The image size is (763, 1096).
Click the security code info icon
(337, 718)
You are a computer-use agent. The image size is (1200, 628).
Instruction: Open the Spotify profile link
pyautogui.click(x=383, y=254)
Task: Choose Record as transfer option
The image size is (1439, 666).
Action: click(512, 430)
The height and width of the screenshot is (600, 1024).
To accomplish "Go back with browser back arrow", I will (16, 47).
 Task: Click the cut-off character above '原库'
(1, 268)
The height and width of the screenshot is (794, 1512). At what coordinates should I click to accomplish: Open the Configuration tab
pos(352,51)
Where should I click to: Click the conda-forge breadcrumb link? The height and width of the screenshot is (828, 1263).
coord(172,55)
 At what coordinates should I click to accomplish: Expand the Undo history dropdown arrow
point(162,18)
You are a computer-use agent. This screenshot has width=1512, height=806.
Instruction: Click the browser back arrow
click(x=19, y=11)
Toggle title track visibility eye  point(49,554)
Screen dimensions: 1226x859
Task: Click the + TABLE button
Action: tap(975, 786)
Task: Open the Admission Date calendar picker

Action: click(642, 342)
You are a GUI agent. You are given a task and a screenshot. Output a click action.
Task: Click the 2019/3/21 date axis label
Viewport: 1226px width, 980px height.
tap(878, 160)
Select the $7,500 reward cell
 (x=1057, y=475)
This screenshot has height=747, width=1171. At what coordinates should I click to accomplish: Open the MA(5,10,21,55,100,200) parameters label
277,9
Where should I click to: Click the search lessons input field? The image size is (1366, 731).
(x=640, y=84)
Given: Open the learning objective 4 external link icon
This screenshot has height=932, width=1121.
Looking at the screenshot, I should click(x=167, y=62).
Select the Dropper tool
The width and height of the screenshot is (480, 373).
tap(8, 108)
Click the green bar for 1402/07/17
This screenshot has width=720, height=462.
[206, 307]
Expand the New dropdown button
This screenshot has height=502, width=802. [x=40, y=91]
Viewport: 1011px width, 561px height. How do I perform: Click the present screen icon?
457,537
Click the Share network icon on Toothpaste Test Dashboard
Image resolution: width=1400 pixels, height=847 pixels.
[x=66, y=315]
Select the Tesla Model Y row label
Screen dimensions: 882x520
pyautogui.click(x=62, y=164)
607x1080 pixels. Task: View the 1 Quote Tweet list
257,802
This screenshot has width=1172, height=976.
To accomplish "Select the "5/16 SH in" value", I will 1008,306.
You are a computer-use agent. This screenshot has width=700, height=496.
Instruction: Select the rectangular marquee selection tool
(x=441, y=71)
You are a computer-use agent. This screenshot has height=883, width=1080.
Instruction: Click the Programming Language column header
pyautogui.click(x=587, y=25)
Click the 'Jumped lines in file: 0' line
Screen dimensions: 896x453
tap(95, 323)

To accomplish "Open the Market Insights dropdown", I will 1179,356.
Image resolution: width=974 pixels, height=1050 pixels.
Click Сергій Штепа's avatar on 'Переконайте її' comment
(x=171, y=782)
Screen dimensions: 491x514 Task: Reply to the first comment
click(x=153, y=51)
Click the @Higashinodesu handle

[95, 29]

| Exercise aim |
How many lines in the listing above have the word "computer" in them? Count them and give the number alone.

| Solution for this problem |
4